**Source extract**
I know this medication was a combination of previously used medication, but I bet the still had to go through the FDA testing process.

In the US as a whole we have become dependent on medications because we cannot tolerate the littlest of symptoms in some cases, so we have become slaves to the pharmaceutical companies, because instead of exercising 30 minutes a day we would rather take a pill for HTN, a pill for depression (or pills), a pill for high cholesterol, a pill for our knee pain which is the result of obesity and a sedentary lifestyle, a pill for our back ache, a pill for our diabetes that was caused by over eating and lack of exercise (I am talking type II of course)... you get the picture. The only people we have to blame for over priced medications are ourselves!

Annie

Annie

Hi,

I am definitely not on the side of the pharmaceutical companies, BUT.... remember it cost the hundreds of thousands of dollars to get a medication from the lab to your home!

Yeah, that's the argument that always gets made in defense of Big Pharma. However, the pharmaceutical companies are currently spending as much on marketing and advertising each year as they do on research and development. They could just stop advertising rx drugs to the general public (which many of us think is a horrible idea to begin with), and they'd have plenty of money for R&D without extorting sick people.

**Given information**

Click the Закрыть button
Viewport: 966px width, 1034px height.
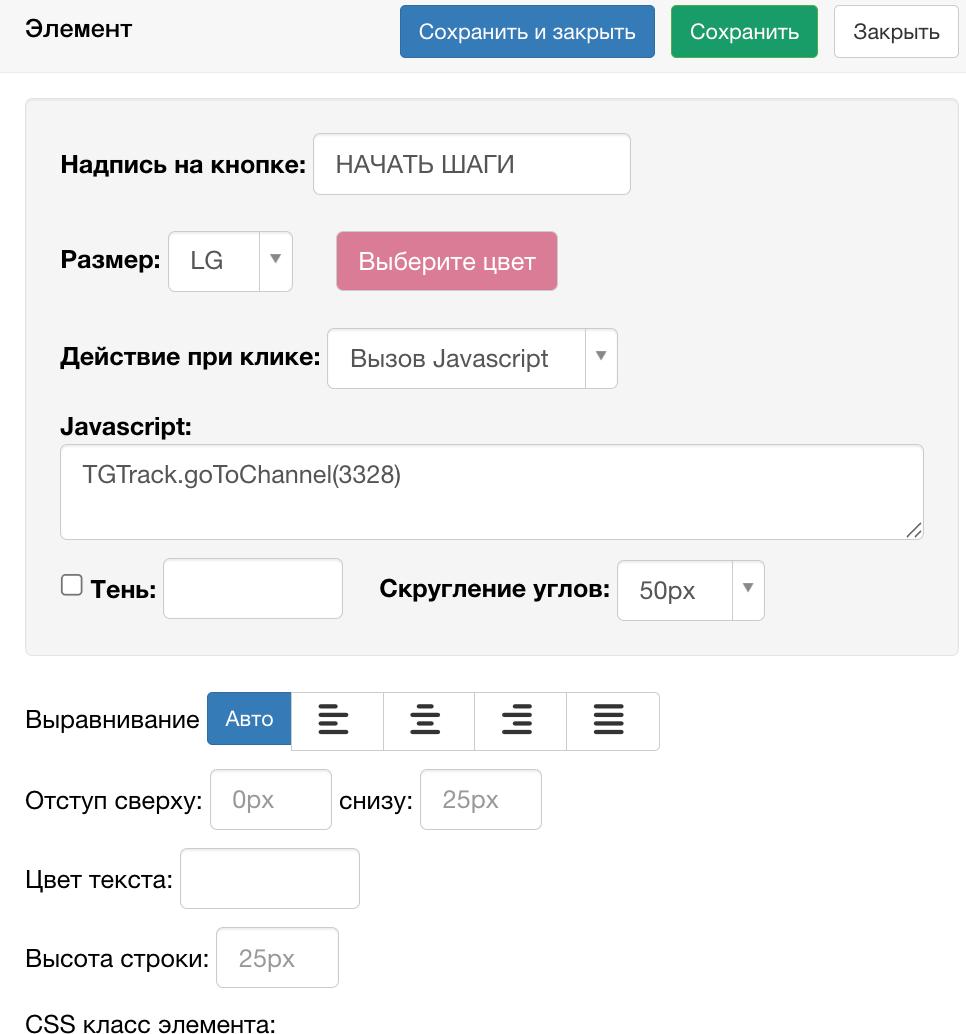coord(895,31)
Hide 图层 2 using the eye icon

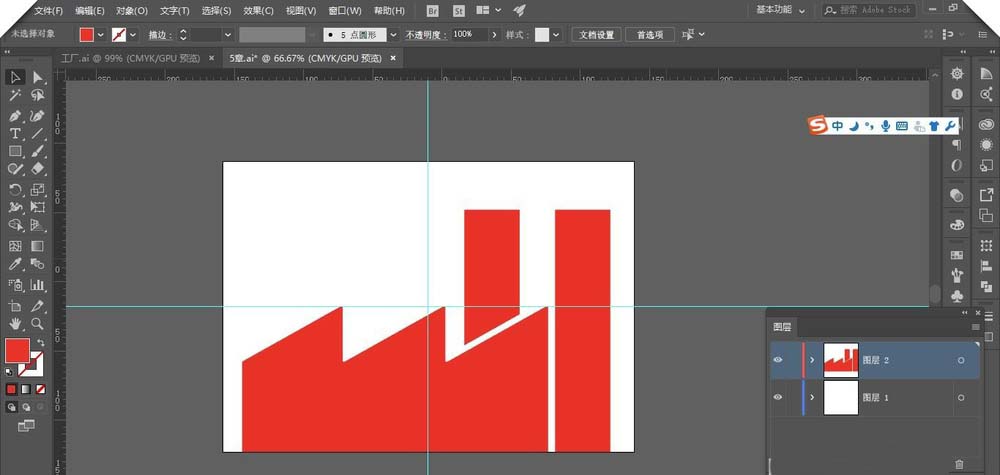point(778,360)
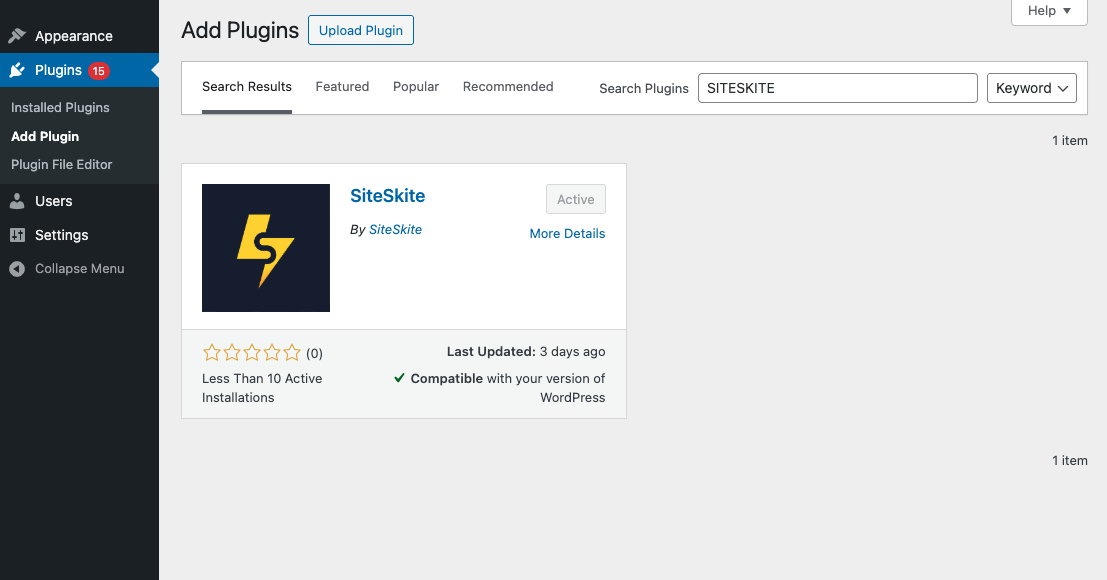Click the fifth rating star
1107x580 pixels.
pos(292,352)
--
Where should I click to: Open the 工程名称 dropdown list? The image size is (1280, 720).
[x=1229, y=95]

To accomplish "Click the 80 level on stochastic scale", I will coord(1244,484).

**Exercise set**
[a] In the discussion of drug prices, how much do pharmaceutical companies currently spend each year on marketing and advertising compared with research and development?
[b] Summarize the discussion of drug prices in two sentences.
[c] Carry on the discussion of drug prices and pharmaceutical companies from its final sentence.

**Written responses**
[a] They spend as much on marketing and advertising as they do on research and development.

[b] One writer argues that people in the US have become dependent on medications because they would rather take pills than exercise, so they have only themselves to blame for overpriced drugs. Another writer notes the high cost of bringing a drug from the lab to the home, but the reply says the companies spend as much on marketing as on research and could fund research by no longer advertising prescription drugs to the public.

[c]
Also, they manage to get along just fine, and continue to make massive profits, while charging the rest of the world a fraction of what US consumers pay for the same medication. If they can make a living charging 1/3 the price in Canada and Europe, they can charge 1/3 less here, too, and maybe make not quite such humongous profits. Forbes just recently reported that (once again) the pharmaceutical industry is the most profitable industry in the US (as it is on the entire planet). To me, there's something v. wrong with that.

"To find the most profitable industries, FORBES took a look at the forecasted 2015 net margin of 19 major U.S. sectors. With a 21% net profit margin, healthcare technology tops the list as the most profitable industry ... While healthcare technology has always been one of the most lucrative sectors, its net margin has been steadily on the rise along with the industry's top line (revenue), as shown in the chart below. Within the broader healthcare technology category, the superstars of profitability go to major and generic pharmaceutical companies ..."

Forbes Welcome

Specializes in Oncology.
I was prescribed Duexis once by my doc. The pharmacist told me before he filled it hat it was going to be $512 for 30 pills because it was a new drug and insurance wouldn't cover it. You know what it is? 800 mg of ibuprofen and 26 mg famotidine. So I just started taking that combo together. I did tell my doc how much it was and he was horrified!

And that 26mg is key, because there's no way the 20mg of famotidone you could buy OTC would be in any way similar.

In other words your facility is able to write off these things because you are subsidized by the tax payers. Your not writing off anything because you also received better reimbursement through medicare and medicaid.

Of course I do, but that's not what this thread was about.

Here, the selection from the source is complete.